**** Data under study ****

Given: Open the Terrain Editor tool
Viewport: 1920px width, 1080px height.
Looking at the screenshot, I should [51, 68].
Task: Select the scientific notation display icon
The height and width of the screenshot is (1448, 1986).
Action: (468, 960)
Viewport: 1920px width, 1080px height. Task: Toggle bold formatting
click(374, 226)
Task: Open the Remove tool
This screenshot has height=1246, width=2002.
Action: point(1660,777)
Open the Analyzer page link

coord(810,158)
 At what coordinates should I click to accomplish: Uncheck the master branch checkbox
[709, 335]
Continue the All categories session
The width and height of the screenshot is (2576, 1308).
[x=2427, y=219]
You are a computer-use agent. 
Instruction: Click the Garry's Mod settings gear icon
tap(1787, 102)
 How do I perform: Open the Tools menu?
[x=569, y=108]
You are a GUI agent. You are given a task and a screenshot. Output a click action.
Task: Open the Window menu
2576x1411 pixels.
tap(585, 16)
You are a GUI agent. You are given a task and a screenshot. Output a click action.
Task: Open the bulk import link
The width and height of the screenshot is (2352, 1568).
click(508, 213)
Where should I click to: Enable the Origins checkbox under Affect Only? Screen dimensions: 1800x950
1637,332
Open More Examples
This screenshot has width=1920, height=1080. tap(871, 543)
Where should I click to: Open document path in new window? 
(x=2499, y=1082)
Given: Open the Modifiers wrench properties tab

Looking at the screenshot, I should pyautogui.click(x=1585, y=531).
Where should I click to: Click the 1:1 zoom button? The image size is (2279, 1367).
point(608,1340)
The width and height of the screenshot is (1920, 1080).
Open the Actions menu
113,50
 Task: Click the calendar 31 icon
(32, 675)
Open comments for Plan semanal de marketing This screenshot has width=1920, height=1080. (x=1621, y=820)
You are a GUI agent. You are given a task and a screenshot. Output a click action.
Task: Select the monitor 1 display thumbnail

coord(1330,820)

****

• [Task prompt] Each entry must be printed again exactly as given.

• [Result of this task]
Given: Open the Terrain Editor tool
Viewport: 1920px width, 1080px height.
Looking at the screenshot, I should [51, 68].
Task: Select the scientific notation display icon
The height and width of the screenshot is (1448, 1986).
Action: (468, 960)
Viewport: 1920px width, 1080px height. Task: Toggle bold formatting
click(374, 226)
Task: Open the Remove tool
This screenshot has height=1246, width=2002.
Action: point(1660,777)
Open the Analyzer page link

coord(810,158)
 At what coordinates should I click to accomplish: Uncheck the master branch checkbox
[709, 335]
Continue the All categories session
The width and height of the screenshot is (2576, 1308).
[x=2427, y=219]
You are a computer-use agent. 
Instruction: Click the Garry's Mod settings gear icon
tap(1787, 102)
 How do I perform: Open the Tools menu?
[x=569, y=108]
You are a GUI agent. You are given a task and a screenshot. Output a click action.
Task: Open the Window menu
2576x1411 pixels.
tap(585, 16)
You are a GUI agent. You are given a task and a screenshot. Output a click action.
Task: Open the bulk import link
The width and height of the screenshot is (2352, 1568).
click(508, 213)
Where should I click to: Enable the Origins checkbox under Affect Only? Screen dimensions: 1800x950
1637,332
Open More Examples
This screenshot has width=1920, height=1080. tap(871, 543)
Where should I click to: Open document path in new window? 
(x=2499, y=1082)
Given: Open the Modifiers wrench properties tab

Looking at the screenshot, I should pyautogui.click(x=1585, y=531).
Where should I click to: Click the 1:1 zoom button? The image size is (2279, 1367).
point(608,1340)
The width and height of the screenshot is (1920, 1080).
Open the Actions menu
113,50
 Task: Click the calendar 31 icon
(32, 675)
Open comments for Plan semanal de marketing This screenshot has width=1920, height=1080. (x=1621, y=820)
You are a GUI agent. You are given a task and a screenshot. Output a click action.
Task: Select the monitor 1 display thumbnail

coord(1330,820)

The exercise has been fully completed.